**Activity:** Would you write out all of the records that follow, exactly as they stand?

++++ Records provided

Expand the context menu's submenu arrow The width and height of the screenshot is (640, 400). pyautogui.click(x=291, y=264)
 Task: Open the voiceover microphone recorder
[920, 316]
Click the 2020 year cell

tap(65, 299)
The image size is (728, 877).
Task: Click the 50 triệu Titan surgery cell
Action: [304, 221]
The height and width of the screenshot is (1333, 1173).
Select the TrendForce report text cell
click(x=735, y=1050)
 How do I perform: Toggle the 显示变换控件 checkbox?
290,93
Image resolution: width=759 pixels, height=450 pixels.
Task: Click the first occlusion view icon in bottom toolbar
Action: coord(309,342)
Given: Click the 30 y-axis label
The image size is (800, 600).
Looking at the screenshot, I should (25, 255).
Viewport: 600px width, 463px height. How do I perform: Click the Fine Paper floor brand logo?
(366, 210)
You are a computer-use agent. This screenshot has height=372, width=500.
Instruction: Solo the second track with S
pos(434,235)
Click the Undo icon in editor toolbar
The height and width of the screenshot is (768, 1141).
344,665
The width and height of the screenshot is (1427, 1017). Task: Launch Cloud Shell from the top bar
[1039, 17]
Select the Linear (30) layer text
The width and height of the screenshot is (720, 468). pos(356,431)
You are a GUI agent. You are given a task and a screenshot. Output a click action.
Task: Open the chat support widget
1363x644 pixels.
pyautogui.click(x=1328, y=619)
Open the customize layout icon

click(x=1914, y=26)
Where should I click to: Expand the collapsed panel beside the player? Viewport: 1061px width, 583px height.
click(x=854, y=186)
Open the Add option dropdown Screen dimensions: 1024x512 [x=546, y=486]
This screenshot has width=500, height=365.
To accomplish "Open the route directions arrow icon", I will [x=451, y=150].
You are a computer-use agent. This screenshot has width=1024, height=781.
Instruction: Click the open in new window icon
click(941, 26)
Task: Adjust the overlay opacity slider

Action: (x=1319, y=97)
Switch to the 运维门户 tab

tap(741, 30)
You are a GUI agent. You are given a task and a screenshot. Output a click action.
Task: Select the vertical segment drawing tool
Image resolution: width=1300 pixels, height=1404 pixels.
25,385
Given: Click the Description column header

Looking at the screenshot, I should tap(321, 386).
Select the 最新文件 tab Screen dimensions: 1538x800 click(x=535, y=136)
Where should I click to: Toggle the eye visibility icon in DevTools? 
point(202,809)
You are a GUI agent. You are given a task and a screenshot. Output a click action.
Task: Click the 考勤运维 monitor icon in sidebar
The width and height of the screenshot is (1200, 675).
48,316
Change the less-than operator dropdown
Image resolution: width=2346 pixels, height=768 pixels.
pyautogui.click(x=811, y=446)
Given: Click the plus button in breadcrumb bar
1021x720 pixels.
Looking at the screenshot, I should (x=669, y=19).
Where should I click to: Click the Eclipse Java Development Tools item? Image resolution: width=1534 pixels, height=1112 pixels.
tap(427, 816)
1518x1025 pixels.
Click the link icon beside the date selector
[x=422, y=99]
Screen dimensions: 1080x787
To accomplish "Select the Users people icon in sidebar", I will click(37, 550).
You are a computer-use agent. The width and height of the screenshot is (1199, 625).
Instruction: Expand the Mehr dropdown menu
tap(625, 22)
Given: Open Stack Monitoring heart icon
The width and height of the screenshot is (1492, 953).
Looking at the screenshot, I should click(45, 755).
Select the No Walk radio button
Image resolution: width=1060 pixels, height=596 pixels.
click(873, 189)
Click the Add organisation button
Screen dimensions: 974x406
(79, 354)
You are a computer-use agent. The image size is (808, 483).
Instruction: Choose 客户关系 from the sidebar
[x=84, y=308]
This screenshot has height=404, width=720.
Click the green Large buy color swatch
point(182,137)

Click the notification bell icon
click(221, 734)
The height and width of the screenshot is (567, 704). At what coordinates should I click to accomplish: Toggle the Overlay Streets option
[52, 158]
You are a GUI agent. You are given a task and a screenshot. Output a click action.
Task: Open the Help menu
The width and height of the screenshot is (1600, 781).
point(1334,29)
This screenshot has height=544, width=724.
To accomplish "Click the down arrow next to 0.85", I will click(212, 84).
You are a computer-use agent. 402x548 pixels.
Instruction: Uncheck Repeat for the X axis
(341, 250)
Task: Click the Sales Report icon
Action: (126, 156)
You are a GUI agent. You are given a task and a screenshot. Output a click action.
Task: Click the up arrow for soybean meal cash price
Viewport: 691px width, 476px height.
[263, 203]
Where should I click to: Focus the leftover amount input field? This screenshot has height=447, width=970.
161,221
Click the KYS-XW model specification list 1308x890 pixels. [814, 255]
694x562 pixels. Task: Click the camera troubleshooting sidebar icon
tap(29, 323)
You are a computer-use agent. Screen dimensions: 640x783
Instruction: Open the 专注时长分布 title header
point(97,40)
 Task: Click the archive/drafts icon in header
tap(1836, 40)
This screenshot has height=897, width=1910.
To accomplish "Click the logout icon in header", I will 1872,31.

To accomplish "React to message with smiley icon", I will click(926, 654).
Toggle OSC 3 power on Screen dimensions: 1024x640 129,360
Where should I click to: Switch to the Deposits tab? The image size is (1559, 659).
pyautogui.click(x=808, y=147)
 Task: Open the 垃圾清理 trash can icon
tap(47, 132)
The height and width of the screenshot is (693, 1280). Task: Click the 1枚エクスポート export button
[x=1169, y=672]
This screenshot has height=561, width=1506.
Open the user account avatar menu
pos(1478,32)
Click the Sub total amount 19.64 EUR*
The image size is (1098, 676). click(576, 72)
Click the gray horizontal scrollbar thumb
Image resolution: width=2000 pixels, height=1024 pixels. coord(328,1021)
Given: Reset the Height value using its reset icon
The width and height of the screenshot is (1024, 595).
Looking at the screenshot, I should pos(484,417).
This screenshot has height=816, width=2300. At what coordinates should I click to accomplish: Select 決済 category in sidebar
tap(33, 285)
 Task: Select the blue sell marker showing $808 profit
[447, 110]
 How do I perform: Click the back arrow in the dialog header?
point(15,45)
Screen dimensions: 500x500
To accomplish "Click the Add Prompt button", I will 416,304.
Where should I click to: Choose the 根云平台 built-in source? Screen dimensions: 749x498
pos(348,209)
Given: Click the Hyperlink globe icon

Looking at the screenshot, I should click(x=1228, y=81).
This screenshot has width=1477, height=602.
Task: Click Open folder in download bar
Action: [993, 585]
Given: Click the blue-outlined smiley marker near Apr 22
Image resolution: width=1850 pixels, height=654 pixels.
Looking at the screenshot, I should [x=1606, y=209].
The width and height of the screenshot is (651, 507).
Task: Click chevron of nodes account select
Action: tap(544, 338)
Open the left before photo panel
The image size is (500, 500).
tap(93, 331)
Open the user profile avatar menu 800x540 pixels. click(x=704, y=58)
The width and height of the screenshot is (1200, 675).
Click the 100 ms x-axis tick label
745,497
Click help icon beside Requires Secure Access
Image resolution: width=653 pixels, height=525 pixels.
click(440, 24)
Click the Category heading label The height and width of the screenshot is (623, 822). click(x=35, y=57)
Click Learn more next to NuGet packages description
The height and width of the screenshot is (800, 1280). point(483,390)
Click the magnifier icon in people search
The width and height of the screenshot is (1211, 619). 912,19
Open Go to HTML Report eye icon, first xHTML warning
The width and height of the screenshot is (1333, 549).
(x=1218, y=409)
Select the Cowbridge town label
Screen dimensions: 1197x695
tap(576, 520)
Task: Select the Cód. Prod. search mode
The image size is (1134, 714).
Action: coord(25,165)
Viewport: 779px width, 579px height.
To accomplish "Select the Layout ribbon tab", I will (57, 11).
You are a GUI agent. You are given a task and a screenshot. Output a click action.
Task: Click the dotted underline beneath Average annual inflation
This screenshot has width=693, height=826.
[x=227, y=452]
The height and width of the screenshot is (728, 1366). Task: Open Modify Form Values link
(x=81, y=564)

++++++++

**Written answer:**
Expand the context menu's submenu arrow The width and height of the screenshot is (640, 400). pyautogui.click(x=291, y=264)
 Task: Open the voiceover microphone recorder
[920, 316]
Click the 2020 year cell

tap(65, 299)
The image size is (728, 877).
Task: Click the 50 triệu Titan surgery cell
Action: [304, 221]
The height and width of the screenshot is (1333, 1173).
Select the TrendForce report text cell
click(x=735, y=1050)
 How do I perform: Toggle the 显示变换控件 checkbox?
290,93
Image resolution: width=759 pixels, height=450 pixels.
Task: Click the first occlusion view icon in bottom toolbar
Action: coord(309,342)
Given: Click the 30 y-axis label
The image size is (800, 600).
Looking at the screenshot, I should (25, 255).
Viewport: 600px width, 463px height. How do I perform: Click the Fine Paper floor brand logo?
(366, 210)
You are a computer-use agent. This screenshot has height=372, width=500.
Instruction: Solo the second track with S
pos(434,235)
Click the Undo icon in editor toolbar
The height and width of the screenshot is (768, 1141).
344,665
The width and height of the screenshot is (1427, 1017). Task: Launch Cloud Shell from the top bar
[1039, 17]
Select the Linear (30) layer text
The width and height of the screenshot is (720, 468). pos(356,431)
You are a GUI agent. You are given a task and a screenshot. Output a click action.
Task: Open the chat support widget
1363x644 pixels.
pyautogui.click(x=1328, y=619)
Open the customize layout icon

click(x=1914, y=26)
Where should I click to: Expand the collapsed panel beside the player? Viewport: 1061px width, 583px height.
click(x=854, y=186)
Open the Add option dropdown Screen dimensions: 1024x512 [x=546, y=486]
This screenshot has width=500, height=365.
To accomplish "Open the route directions arrow icon", I will [x=451, y=150].
You are a computer-use agent. This screenshot has width=1024, height=781.
Instruction: Click the open in new window icon
click(941, 26)
Task: Adjust the overlay opacity slider

Action: (x=1319, y=97)
Switch to the 运维门户 tab

tap(741, 30)
You are a GUI agent. You are given a task and a screenshot. Output a click action.
Task: Select the vertical segment drawing tool
Image resolution: width=1300 pixels, height=1404 pixels.
25,385
Given: Click the Description column header

Looking at the screenshot, I should tap(321, 386).
Select the 最新文件 tab Screen dimensions: 1538x800 click(x=535, y=136)
Where should I click to: Toggle the eye visibility icon in DevTools? 
point(202,809)
You are a GUI agent. You are given a task and a screenshot. Output a click action.
Task: Click the 考勤运维 monitor icon in sidebar
The width and height of the screenshot is (1200, 675).
48,316
Change the less-than operator dropdown
Image resolution: width=2346 pixels, height=768 pixels.
pyautogui.click(x=811, y=446)
Given: Click the plus button in breadcrumb bar
1021x720 pixels.
Looking at the screenshot, I should (x=669, y=19).
Where should I click to: Click the Eclipse Java Development Tools item? Image resolution: width=1534 pixels, height=1112 pixels.
tap(427, 816)
1518x1025 pixels.
Click the link icon beside the date selector
[x=422, y=99]
Screen dimensions: 1080x787
To accomplish "Select the Users people icon in sidebar", I will click(37, 550).
You are a computer-use agent. The width and height of the screenshot is (1199, 625).
Instruction: Expand the Mehr dropdown menu
tap(625, 22)
Given: Open Stack Monitoring heart icon
The width and height of the screenshot is (1492, 953).
Looking at the screenshot, I should click(45, 755).
Select the No Walk radio button
Image resolution: width=1060 pixels, height=596 pixels.
click(873, 189)
Click the Add organisation button
Screen dimensions: 974x406
(79, 354)
You are a computer-use agent. The image size is (808, 483).
Instruction: Choose 客户关系 from the sidebar
[x=84, y=308]
This screenshot has height=404, width=720.
Click the green Large buy color swatch
point(182,137)

Click the notification bell icon
click(221, 734)
The height and width of the screenshot is (567, 704). At what coordinates should I click to accomplish: Toggle the Overlay Streets option
[52, 158]
You are a GUI agent. You are given a task and a screenshot. Output a click action.
Task: Open the Help menu
The width and height of the screenshot is (1600, 781).
point(1334,29)
This screenshot has height=544, width=724.
To accomplish "Click the down arrow next to 0.85", I will click(212, 84).
You are a computer-use agent. 402x548 pixels.
Instruction: Uncheck Repeat for the X axis
(341, 250)
Task: Click the Sales Report icon
Action: (126, 156)
You are a GUI agent. You are given a task and a screenshot. Output a click action.
Task: Click the up arrow for soybean meal cash price
Viewport: 691px width, 476px height.
[263, 203]
Where should I click to: Focus the leftover amount input field? This screenshot has height=447, width=970.
161,221
Click the KYS-XW model specification list 1308x890 pixels. [814, 255]
694x562 pixels. Task: Click the camera troubleshooting sidebar icon
tap(29, 323)
You are a computer-use agent. Screen dimensions: 640x783
Instruction: Open the 专注时长分布 title header
point(97,40)
 Task: Click the archive/drafts icon in header
tap(1836, 40)
This screenshot has height=897, width=1910.
To accomplish "Click the logout icon in header", I will 1872,31.

To accomplish "React to message with smiley icon", I will click(926, 654).
Toggle OSC 3 power on Screen dimensions: 1024x640 129,360
Where should I click to: Switch to the Deposits tab? The image size is (1559, 659).
pyautogui.click(x=808, y=147)
 Task: Open the 垃圾清理 trash can icon
tap(47, 132)
The height and width of the screenshot is (693, 1280). Task: Click the 1枚エクスポート export button
[x=1169, y=672]
This screenshot has height=561, width=1506.
Open the user account avatar menu
pos(1478,32)
Click the Sub total amount 19.64 EUR*
The image size is (1098, 676). click(576, 72)
Click the gray horizontal scrollbar thumb
Image resolution: width=2000 pixels, height=1024 pixels. coord(328,1021)
Given: Reset the Height value using its reset icon
The width and height of the screenshot is (1024, 595).
Looking at the screenshot, I should pos(484,417).
This screenshot has height=816, width=2300. At what coordinates should I click to accomplish: Select 決済 category in sidebar
tap(33, 285)
 Task: Select the blue sell marker showing $808 profit
[447, 110]
 How do I perform: Click the back arrow in the dialog header?
point(15,45)
Screen dimensions: 500x500
To accomplish "Click the Add Prompt button", I will 416,304.
Where should I click to: Choose the 根云平台 built-in source? Screen dimensions: 749x498
pos(348,209)
Given: Click the Hyperlink globe icon

Looking at the screenshot, I should click(x=1228, y=81).
This screenshot has width=1477, height=602.
Task: Click Open folder in download bar
Action: [993, 585]
Given: Click the blue-outlined smiley marker near Apr 22
Image resolution: width=1850 pixels, height=654 pixels.
Looking at the screenshot, I should [x=1606, y=209].
The width and height of the screenshot is (651, 507).
Task: Click chevron of nodes account select
Action: tap(544, 338)
Open the left before photo panel
The image size is (500, 500).
tap(93, 331)
Open the user profile avatar menu 800x540 pixels. click(x=704, y=58)
The width and height of the screenshot is (1200, 675).
Click the 100 ms x-axis tick label
745,497
Click help icon beside Requires Secure Access
Image resolution: width=653 pixels, height=525 pixels.
click(440, 24)
Click the Category heading label The height and width of the screenshot is (623, 822). click(x=35, y=57)
Click Learn more next to NuGet packages description
The height and width of the screenshot is (800, 1280). point(483,390)
Click the magnifier icon in people search
The width and height of the screenshot is (1211, 619). 912,19
Open Go to HTML Report eye icon, first xHTML warning
The width and height of the screenshot is (1333, 549).
(x=1218, y=409)
Select the Cowbridge town label
Screen dimensions: 1197x695
tap(576, 520)
Task: Select the Cód. Prod. search mode
The image size is (1134, 714).
Action: coord(25,165)
Viewport: 779px width, 579px height.
To accomplish "Select the Layout ribbon tab", I will (57, 11).
You are a GUI agent. You are given a task and a screenshot. Output a click action.
Task: Click the dotted underline beneath Average annual inflation
This screenshot has width=693, height=826.
[x=227, y=452]
The height and width of the screenshot is (728, 1366). Task: Open Modify Form Values link
(x=81, y=564)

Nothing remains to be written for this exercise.